A sales contract sets out the parameters for the transfer of participation after the “event triggers” indicated. B such as the death or long-term disability of an owner, the loss of the licence or any other legal guardianship, retirement, bankruptcy or divorce. As a general rule, the agreement also defines how the purchase price of the shares held by the stripper owner is determined, for example. B indicating the evaluation method to be used. Involuntary transfer of shares. Sales contracts should also limit the involuntary transfer of shares, i.e. the transfer of shares to a creditor or alienated spouse in connection with divorce compensation. The most common method of dealing with this issue is to provide for the automatic offer of shares subject to involuntary transfer to the company and/or other shareholders immediately prior to the entry into force of an involuntary transfer. [1] In accordance with Regulation 20.2031-2 (h) or Section 2703, a price set in a purchase-sale contract may not be binding on the IRS for inheritance tax purposes. Thus, the estate of a deceased owner is required by the agreement to sell its shares in the business at the contract price, but it may have to declare a higher value for federal property tax purposes and, therefore, pay inheritance tax on that additional phantom value. In practice, the parties must be able to demonstrate that the agreement was intended to offer a fair price in all cases (which can be updated from time to time) and not to play the inheritance tax system.

A detailed discussion on the actual requirements of the Regatta. 20.2031-2 (h) and Desart 2703 are beyond the scope of this article. Valuator. There are a number of different methods for determining price in sales contracts, and a business valuation professional with training, experience and references like the AICPA ABV can make a useful contribution to how the parties to the agreement can benefit from the plan. The disadvantages of a withdrawal contract. While it is easier to implement withdrawal agreements, they can have negative tax consequences. CPA. Purchase-sale agreements create significant financial benefits and obligations for both buyers and sellers. CPAs understand the impact of these, both commercially and individually, and many are uniquely qualified to address important income tax considerations for buyers and sellers, estate planning for individuals and the impact of the purchase obligation on the business.

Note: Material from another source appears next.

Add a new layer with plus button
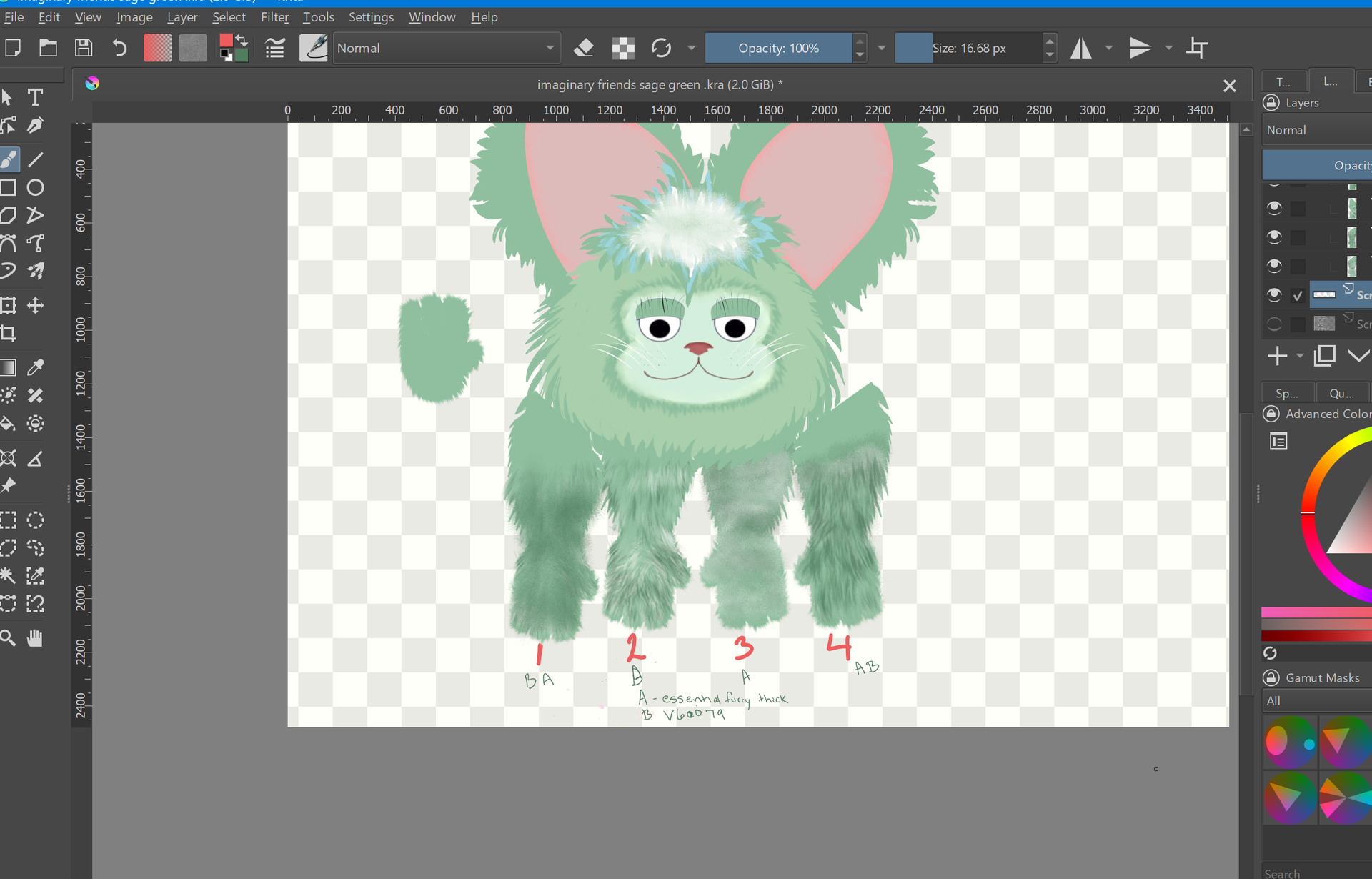Image resolution: width=1372 pixels, height=879 pixels. [1277, 356]
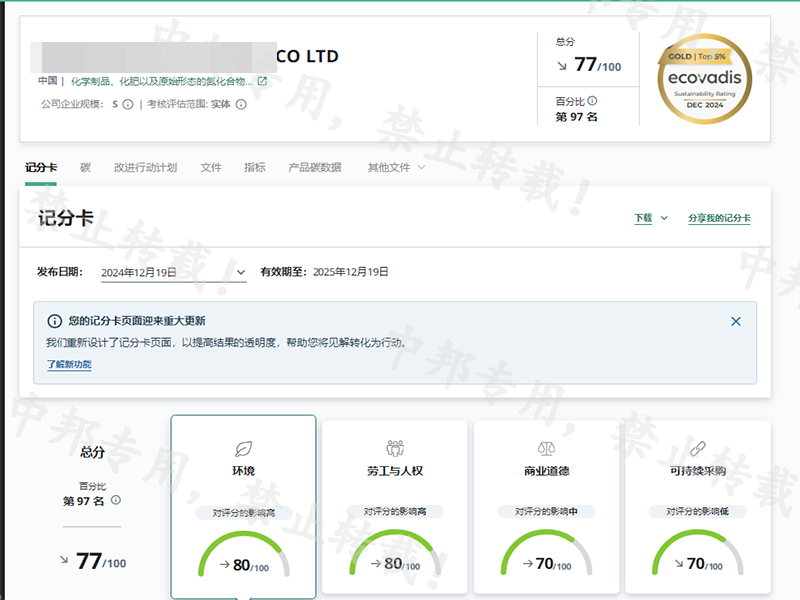Click info icon beside 百分比 in header
800x600 pixels.
tap(592, 101)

ACCORD PROCESS In order to design a buyout agreement that satisfies all owners and excludes future conflicts, owners need to understand their objectives, options and the impact of a future transaction. CPAs can help clarify owners` decisions and facilitate discussion. One option is to bring all parties to the agreement and their advisors together in a neutral and comfortable place. BUILD A GOOD TEAM Buy-Sell agreements that formalize the wishes of two or more owners on an important topic are often complex. Each contracting party has rights, obligations, tax considerations and financial consequences. Depending on the company, contract preparation may include a combination of consultants (to advise clients on succession matters), corporate controllers (to determine the value of the business), tax specialists (to identify relevant tax considerations and maximize value) and auditors (to deal with potential liabilities generated by these off-balance sheet agreements).